• AVAILABLE DATA:

------------------------

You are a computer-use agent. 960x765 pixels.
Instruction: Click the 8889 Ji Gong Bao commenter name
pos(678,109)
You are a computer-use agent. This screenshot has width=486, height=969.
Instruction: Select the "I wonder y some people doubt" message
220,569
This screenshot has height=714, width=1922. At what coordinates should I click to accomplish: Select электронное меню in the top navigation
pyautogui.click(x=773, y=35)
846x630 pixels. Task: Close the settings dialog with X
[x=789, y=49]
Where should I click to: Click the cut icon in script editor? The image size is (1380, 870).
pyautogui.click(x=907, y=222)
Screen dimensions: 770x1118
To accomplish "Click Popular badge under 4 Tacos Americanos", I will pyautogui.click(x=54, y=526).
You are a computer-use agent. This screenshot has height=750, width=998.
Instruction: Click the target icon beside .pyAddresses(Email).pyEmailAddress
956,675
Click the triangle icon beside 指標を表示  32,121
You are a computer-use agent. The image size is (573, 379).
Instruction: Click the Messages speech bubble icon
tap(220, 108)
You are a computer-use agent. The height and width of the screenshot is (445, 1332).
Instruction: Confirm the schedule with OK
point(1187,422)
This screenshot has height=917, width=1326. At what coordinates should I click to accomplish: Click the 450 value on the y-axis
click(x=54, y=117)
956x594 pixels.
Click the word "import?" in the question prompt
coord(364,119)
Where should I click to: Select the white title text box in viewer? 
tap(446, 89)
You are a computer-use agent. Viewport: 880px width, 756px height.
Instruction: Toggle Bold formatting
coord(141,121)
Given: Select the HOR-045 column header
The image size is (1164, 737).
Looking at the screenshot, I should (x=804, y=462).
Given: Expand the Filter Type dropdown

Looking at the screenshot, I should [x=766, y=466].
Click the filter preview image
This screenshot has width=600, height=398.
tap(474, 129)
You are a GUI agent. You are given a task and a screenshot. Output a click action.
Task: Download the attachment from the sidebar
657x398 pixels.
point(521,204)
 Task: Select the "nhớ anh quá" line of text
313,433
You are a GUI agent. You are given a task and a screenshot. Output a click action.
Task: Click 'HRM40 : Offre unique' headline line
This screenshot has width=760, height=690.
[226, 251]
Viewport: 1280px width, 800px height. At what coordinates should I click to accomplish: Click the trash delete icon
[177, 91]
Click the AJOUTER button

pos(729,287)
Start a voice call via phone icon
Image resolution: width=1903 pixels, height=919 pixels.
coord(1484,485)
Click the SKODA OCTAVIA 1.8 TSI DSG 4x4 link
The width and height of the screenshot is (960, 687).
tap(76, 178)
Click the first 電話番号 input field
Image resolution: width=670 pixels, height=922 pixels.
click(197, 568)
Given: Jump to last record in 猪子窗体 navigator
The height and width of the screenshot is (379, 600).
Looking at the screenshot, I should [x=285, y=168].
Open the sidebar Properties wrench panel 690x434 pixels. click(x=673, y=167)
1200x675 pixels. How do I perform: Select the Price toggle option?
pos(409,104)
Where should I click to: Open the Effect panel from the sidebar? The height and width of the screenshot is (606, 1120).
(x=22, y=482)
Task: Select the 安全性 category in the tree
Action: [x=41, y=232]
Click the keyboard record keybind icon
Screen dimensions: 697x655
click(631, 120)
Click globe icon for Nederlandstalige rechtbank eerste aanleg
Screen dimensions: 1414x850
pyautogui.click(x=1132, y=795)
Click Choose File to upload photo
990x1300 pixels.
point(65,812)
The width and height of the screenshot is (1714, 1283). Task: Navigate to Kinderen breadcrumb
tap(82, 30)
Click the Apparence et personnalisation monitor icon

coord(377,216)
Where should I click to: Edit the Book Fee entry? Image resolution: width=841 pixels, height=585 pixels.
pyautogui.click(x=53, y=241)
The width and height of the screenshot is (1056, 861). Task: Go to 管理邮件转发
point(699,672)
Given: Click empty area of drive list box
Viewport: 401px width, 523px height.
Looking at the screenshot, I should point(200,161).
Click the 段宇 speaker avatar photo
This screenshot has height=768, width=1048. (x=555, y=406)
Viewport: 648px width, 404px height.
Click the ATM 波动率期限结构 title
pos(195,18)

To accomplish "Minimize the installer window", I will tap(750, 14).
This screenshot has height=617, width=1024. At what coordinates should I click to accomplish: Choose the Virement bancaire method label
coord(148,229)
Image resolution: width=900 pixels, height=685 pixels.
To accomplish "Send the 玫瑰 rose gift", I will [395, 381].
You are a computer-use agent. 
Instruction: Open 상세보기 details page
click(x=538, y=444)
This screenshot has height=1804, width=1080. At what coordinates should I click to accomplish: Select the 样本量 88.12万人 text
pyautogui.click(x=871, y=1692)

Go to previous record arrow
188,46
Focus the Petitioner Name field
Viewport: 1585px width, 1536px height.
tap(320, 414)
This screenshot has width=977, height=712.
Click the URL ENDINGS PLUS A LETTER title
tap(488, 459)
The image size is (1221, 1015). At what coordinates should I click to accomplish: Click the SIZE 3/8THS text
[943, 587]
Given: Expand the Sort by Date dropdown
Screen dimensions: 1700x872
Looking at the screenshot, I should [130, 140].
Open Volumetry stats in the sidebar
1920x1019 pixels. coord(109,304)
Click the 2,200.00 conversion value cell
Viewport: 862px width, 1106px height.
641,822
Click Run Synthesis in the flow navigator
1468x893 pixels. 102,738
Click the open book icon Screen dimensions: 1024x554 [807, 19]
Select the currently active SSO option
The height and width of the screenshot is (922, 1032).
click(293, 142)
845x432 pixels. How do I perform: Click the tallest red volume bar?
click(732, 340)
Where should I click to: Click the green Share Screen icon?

------------------------

• TASK GOAL:
Take the line above containing "This screenshot has width=760, height=690.", the line containing "Start a voice call via phone icon", and all lines in between, and copy them exactly without anything else.

• EXERCISE RESULT:
This screenshot has width=760, height=690.
[226, 251]
Viewport: 1280px width, 800px height. At what coordinates should I click to accomplish: Click the trash delete icon
[177, 91]
Click the AJOUTER button

pos(729,287)
Start a voice call via phone icon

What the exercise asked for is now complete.